Section 3 Quantifying Systematic Uncertainty in Land-Use Data Sources

3.1 Introduction

The spatial datasets used in the data assimilation for Land Use Tracking will contain systematic errors, related to falsely detecting land-use change when it has not occurred, and missing true land-use change when it does occur. To characterise uncertainties in the data, we want to quantify these false positive and false negative detection rates. These can be estimated by comparison with a reference dataset, and thereby judging where the observed changes in a given data set are correctly identified or not.
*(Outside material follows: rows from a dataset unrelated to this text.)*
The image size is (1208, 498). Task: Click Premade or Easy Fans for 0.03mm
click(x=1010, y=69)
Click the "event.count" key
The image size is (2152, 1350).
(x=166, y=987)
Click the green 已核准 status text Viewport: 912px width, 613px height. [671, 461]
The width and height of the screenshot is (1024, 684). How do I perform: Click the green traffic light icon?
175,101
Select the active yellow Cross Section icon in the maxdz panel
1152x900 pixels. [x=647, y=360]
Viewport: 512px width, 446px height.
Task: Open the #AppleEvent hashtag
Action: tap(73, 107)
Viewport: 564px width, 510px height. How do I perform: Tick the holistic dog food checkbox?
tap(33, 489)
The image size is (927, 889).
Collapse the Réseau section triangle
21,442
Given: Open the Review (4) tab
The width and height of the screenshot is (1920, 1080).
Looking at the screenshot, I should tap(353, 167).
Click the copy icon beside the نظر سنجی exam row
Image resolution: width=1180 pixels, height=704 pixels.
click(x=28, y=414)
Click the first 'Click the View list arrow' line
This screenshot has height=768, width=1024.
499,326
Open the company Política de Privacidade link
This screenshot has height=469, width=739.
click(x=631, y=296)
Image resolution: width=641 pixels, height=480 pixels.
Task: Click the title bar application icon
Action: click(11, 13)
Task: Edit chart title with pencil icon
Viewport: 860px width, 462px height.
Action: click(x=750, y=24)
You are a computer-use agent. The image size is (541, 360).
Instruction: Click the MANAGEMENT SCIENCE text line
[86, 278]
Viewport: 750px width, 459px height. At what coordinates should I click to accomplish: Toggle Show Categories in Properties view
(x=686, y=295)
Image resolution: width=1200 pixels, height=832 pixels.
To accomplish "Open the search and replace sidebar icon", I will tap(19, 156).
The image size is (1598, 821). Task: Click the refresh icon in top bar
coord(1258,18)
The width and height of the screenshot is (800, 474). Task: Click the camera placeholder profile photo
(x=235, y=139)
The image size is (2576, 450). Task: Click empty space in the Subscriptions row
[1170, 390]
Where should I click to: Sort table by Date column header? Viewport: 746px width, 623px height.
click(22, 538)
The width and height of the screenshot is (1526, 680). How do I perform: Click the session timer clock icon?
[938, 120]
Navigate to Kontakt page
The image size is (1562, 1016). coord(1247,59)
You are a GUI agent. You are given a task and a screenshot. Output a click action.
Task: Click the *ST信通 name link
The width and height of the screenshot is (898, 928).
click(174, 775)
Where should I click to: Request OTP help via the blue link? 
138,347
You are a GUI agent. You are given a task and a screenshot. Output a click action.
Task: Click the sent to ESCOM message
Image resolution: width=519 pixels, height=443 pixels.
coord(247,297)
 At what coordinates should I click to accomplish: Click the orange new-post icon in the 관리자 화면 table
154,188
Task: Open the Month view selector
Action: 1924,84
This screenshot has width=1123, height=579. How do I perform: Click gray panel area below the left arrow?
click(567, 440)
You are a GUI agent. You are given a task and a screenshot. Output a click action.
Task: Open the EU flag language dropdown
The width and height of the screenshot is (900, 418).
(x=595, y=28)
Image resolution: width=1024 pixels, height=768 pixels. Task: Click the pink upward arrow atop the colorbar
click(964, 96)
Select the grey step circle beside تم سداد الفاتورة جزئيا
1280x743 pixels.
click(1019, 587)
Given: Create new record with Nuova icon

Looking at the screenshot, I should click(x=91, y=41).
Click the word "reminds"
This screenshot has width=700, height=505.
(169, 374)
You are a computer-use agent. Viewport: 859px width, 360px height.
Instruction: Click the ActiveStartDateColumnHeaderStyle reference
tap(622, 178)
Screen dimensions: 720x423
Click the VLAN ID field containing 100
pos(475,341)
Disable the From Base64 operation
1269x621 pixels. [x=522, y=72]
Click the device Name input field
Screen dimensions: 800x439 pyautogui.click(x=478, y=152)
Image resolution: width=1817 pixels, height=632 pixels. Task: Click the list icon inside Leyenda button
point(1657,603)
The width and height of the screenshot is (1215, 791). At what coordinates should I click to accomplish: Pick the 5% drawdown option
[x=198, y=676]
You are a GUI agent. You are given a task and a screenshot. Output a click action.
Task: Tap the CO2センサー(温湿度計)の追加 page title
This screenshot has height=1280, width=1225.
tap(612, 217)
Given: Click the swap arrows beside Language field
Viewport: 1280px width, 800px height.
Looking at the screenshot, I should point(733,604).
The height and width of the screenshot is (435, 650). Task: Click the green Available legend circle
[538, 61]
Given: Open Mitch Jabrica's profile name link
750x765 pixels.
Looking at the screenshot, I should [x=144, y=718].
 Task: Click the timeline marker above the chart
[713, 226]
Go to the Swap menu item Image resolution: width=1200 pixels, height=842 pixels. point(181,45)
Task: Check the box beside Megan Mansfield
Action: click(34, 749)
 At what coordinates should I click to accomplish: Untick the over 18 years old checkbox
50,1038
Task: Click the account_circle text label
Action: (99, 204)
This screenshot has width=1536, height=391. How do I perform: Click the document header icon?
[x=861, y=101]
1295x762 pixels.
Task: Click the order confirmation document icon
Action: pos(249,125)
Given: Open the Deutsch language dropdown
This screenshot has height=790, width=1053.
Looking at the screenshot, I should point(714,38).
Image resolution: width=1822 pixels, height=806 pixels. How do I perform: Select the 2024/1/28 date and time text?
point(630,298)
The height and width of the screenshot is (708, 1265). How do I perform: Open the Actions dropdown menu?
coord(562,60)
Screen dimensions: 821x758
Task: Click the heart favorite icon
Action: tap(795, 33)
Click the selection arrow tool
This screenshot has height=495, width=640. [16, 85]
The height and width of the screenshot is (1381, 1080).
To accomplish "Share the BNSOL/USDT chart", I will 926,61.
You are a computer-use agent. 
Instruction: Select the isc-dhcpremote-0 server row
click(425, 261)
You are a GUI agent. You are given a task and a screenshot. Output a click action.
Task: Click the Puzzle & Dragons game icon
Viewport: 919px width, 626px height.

For observations of the \(B\) matrix, this is complicated by the fact that they form a 6 x 6-way classification. When considering land-use change, we need to compare the 36 elements of this classification from one data source with another (or the truth), so we have a 36 x 36 error matrix (or “confusion” matrix). This matrix has two distinct types of errors that we ideally want to distinguish: false positives and false negatives, or “user”/“commission” and “producer”/“omission” error/accuracy, in the terminology commonly used in remote sensing.

As with estimating random uncertainty, a limitation is that none of the data sources represents absolute truth, and we have no definitive data set against which to make this assessment.

3.1.1 Representation of systematic uncertainty

Our approach here is to explicitly represent the false positive and false negative error terms in the likelihood function. False positives cause observations to over-estimate change, whilst false negatives produce an under-estimate, and the estimated bias in the observation is a simple function of these error rates (\(F_P\) and \(F_N\)). The likelihood equation becomes:

\[\begin{equation} \label{eq:likBetaDelta} \mathcal{L} = \frac{1}{\sigma_{ij}^\mathrm{obs} \sqrt{2\pi}} \mathrm{exp}(-((1-F_P) \beta_{ij}^{\mathrm{obs}} + A_N F_N - \beta_{ij}^{\mathrm{pred}})^2/2 {\sigma_{ij}^\mathrm{obs}}^2) \end{equation}\]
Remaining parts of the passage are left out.